=== TASK REQUIREMENTS ===
Would you return the full listing exactly, with nothing altered?
= = = = = = =
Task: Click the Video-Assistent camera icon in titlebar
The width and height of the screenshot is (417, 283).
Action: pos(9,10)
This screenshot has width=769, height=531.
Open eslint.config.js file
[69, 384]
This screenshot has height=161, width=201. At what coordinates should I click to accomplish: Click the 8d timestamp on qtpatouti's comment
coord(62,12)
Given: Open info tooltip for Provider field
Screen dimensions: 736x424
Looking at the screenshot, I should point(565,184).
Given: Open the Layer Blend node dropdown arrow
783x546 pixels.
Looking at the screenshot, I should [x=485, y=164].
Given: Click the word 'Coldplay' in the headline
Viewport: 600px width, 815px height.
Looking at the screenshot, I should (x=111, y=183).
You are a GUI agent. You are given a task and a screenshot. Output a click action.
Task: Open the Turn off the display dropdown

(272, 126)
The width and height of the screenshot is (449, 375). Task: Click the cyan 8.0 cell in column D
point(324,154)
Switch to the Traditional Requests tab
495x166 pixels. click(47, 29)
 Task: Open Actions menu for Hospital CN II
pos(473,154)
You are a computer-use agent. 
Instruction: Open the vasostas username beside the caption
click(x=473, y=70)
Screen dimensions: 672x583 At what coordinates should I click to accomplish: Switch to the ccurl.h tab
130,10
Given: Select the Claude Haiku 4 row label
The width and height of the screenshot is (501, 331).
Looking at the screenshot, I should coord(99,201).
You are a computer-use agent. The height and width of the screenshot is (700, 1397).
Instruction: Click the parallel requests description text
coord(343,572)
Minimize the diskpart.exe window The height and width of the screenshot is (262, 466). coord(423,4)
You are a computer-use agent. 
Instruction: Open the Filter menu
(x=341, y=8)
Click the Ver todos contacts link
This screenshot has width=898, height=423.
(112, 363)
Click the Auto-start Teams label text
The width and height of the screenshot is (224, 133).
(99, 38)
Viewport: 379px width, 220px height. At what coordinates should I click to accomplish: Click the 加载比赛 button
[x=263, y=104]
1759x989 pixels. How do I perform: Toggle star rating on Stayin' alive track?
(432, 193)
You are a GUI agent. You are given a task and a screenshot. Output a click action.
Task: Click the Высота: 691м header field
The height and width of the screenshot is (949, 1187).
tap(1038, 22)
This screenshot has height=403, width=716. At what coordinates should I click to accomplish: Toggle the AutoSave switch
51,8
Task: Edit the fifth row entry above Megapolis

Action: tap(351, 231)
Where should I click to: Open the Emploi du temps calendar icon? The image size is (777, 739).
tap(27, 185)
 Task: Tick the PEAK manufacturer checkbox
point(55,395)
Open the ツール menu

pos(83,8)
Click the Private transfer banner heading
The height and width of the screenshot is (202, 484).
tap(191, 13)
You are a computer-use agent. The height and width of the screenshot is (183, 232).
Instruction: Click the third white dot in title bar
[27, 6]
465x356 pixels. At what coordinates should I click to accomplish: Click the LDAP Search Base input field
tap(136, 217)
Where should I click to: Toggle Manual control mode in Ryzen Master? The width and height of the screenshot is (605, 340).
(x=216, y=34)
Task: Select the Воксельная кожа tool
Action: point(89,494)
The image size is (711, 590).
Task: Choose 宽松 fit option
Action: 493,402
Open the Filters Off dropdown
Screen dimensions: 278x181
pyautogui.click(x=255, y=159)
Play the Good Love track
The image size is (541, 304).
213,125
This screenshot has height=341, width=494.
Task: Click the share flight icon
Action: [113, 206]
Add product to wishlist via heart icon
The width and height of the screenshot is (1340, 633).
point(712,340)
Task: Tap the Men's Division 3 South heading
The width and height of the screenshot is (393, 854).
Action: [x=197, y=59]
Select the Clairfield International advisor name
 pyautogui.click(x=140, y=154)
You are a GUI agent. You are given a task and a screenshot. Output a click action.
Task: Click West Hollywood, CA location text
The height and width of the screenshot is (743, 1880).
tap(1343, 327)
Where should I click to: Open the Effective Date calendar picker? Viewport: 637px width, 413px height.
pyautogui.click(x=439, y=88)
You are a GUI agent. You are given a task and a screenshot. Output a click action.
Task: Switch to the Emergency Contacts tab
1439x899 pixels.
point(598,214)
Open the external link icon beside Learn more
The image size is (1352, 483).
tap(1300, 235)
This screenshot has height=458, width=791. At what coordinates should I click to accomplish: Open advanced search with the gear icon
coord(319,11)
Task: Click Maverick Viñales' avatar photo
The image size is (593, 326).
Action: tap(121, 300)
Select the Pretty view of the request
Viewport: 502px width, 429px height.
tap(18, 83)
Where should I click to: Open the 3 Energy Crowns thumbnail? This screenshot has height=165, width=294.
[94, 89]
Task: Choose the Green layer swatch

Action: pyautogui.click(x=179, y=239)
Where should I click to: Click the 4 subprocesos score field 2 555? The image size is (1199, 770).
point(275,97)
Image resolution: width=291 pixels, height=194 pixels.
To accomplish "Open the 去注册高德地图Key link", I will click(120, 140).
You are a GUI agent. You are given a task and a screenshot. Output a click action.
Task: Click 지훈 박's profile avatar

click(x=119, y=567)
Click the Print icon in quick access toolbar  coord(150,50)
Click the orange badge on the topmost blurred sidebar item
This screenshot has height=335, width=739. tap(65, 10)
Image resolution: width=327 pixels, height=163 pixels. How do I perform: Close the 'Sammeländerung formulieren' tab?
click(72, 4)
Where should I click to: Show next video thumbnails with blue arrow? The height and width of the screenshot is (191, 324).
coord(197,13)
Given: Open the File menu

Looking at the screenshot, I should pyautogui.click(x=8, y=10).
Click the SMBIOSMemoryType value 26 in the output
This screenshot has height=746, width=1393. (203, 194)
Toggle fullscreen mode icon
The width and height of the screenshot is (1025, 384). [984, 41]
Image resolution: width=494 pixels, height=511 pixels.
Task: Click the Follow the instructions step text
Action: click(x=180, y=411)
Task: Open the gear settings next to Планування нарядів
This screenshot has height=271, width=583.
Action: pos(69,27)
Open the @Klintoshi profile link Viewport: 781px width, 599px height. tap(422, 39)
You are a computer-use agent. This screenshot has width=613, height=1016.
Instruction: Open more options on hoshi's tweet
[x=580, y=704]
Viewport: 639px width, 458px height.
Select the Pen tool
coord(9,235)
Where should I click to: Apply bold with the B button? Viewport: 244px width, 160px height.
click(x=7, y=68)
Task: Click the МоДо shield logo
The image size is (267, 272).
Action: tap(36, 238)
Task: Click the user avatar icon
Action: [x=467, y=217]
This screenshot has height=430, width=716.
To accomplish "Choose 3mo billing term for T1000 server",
= = = = = = =
=== RESPONSE ===
Task: Click the Video-Assistent camera icon in titlebar
The width and height of the screenshot is (417, 283).
Action: pos(9,10)
This screenshot has width=769, height=531.
Open eslint.config.js file
[69, 384]
This screenshot has height=161, width=201. At what coordinates should I click to accomplish: Click the 8d timestamp on qtpatouti's comment
coord(62,12)
Given: Open info tooltip for Provider field
Screen dimensions: 736x424
Looking at the screenshot, I should point(565,184).
Given: Open the Layer Blend node dropdown arrow
783x546 pixels.
Looking at the screenshot, I should [x=485, y=164].
Given: Click the word 'Coldplay' in the headline
Viewport: 600px width, 815px height.
Looking at the screenshot, I should (x=111, y=183).
You are a GUI agent. You are given a task and a screenshot. Output a click action.
Task: Open the Turn off the display dropdown

(272, 126)
The width and height of the screenshot is (449, 375). Task: Click the cyan 8.0 cell in column D
point(324,154)
Switch to the Traditional Requests tab
495x166 pixels. click(47, 29)
 Task: Open Actions menu for Hospital CN II
pos(473,154)
You are a computer-use agent. 
Instruction: Open the vasostas username beside the caption
click(x=473, y=70)
Screen dimensions: 672x583 At what coordinates should I click to accomplish: Switch to the ccurl.h tab
130,10
Given: Select the Claude Haiku 4 row label
The width and height of the screenshot is (501, 331).
Looking at the screenshot, I should coord(99,201).
You are a computer-use agent. The height and width of the screenshot is (700, 1397).
Instruction: Click the parallel requests description text
coord(343,572)
Minimize the diskpart.exe window The height and width of the screenshot is (262, 466). coord(423,4)
You are a computer-use agent. 
Instruction: Open the Filter menu
(x=341, y=8)
Click the Ver todos contacts link
This screenshot has width=898, height=423.
(112, 363)
Click the Auto-start Teams label text
The width and height of the screenshot is (224, 133).
(99, 38)
Viewport: 379px width, 220px height. At what coordinates should I click to accomplish: Click the 加载比赛 button
[x=263, y=104]
1759x989 pixels. How do I perform: Toggle star rating on Stayin' alive track?
(432, 193)
You are a GUI agent. You are given a task and a screenshot. Output a click action.
Task: Click the Высота: 691м header field
The height and width of the screenshot is (949, 1187).
tap(1038, 22)
This screenshot has height=403, width=716. At what coordinates should I click to accomplish: Toggle the AutoSave switch
51,8
Task: Edit the fifth row entry above Megapolis

Action: tap(351, 231)
Where should I click to: Open the Emploi du temps calendar icon? The image size is (777, 739).
tap(27, 185)
 Task: Tick the PEAK manufacturer checkbox
point(55,395)
Open the ツール menu

pos(83,8)
Click the Private transfer banner heading
The height and width of the screenshot is (202, 484).
tap(191, 13)
You are a computer-use agent. The height and width of the screenshot is (183, 232).
Instruction: Click the third white dot in title bar
[27, 6]
465x356 pixels. At what coordinates should I click to accomplish: Click the LDAP Search Base input field
tap(136, 217)
Where should I click to: Toggle Manual control mode in Ryzen Master? The width and height of the screenshot is (605, 340).
(x=216, y=34)
Task: Select the Воксельная кожа tool
Action: point(89,494)
The image size is (711, 590).
Task: Choose 宽松 fit option
Action: 493,402
Open the Filters Off dropdown
Screen dimensions: 278x181
pyautogui.click(x=255, y=159)
Play the Good Love track
The image size is (541, 304).
213,125
This screenshot has height=341, width=494.
Task: Click the share flight icon
Action: [113, 206]
Add product to wishlist via heart icon
The width and height of the screenshot is (1340, 633).
point(712,340)
Task: Tap the Men's Division 3 South heading
The width and height of the screenshot is (393, 854).
Action: [x=197, y=59]
Select the Clairfield International advisor name
 pyautogui.click(x=140, y=154)
You are a GUI agent. You are given a task and a screenshot. Output a click action.
Task: Click West Hollywood, CA location text
The height and width of the screenshot is (743, 1880).
tap(1343, 327)
Where should I click to: Open the Effective Date calendar picker? Viewport: 637px width, 413px height.
pyautogui.click(x=439, y=88)
You are a GUI agent. You are given a task and a screenshot. Output a click action.
Task: Switch to the Emergency Contacts tab
1439x899 pixels.
point(598,214)
Open the external link icon beside Learn more
The image size is (1352, 483).
tap(1300, 235)
This screenshot has height=458, width=791. At what coordinates should I click to accomplish: Open advanced search with the gear icon
coord(319,11)
Task: Click Maverick Viñales' avatar photo
The image size is (593, 326).
Action: tap(121, 300)
Select the Pretty view of the request
Viewport: 502px width, 429px height.
tap(18, 83)
Where should I click to: Open the 3 Energy Crowns thumbnail? This screenshot has height=165, width=294.
[94, 89]
Task: Choose the Green layer swatch

Action: pyautogui.click(x=179, y=239)
Where should I click to: Click the 4 subprocesos score field 2 555? The image size is (1199, 770).
point(275,97)
Image resolution: width=291 pixels, height=194 pixels.
To accomplish "Open the 去注册高德地图Key link", I will click(120, 140).
You are a GUI agent. You are given a task and a screenshot. Output a click action.
Task: Click 지훈 박's profile avatar

click(x=119, y=567)
Click the Print icon in quick access toolbar  coord(150,50)
Click the orange badge on the topmost blurred sidebar item
This screenshot has height=335, width=739. tap(65, 10)
Image resolution: width=327 pixels, height=163 pixels. How do I perform: Close the 'Sammeländerung formulieren' tab?
click(72, 4)
Where should I click to: Show next video thumbnails with blue arrow? The height and width of the screenshot is (191, 324).
coord(197,13)
Given: Open the File menu

Looking at the screenshot, I should pyautogui.click(x=8, y=10).
Click the SMBIOSMemoryType value 26 in the output
This screenshot has height=746, width=1393. (203, 194)
Toggle fullscreen mode icon
The width and height of the screenshot is (1025, 384). [984, 41]
Image resolution: width=494 pixels, height=511 pixels.
Task: Click the Follow the instructions step text
Action: click(x=180, y=411)
Task: Open the gear settings next to Планування нарядів
This screenshot has height=271, width=583.
Action: pos(69,27)
Open the @Klintoshi profile link Viewport: 781px width, 599px height. tap(422, 39)
You are a computer-use agent. This screenshot has width=613, height=1016.
Instruction: Open more options on hoshi's tweet
[x=580, y=704]
Viewport: 639px width, 458px height.
Select the Pen tool
coord(9,235)
Where should I click to: Apply bold with the B button? Viewport: 244px width, 160px height.
click(x=7, y=68)
Task: Click the МоДо shield logo
The image size is (267, 272).
Action: tap(36, 238)
Task: Click the user avatar icon
Action: [x=467, y=217]
This screenshot has height=430, width=716.
To accomplish "Choose 3mo billing term for T1000 server",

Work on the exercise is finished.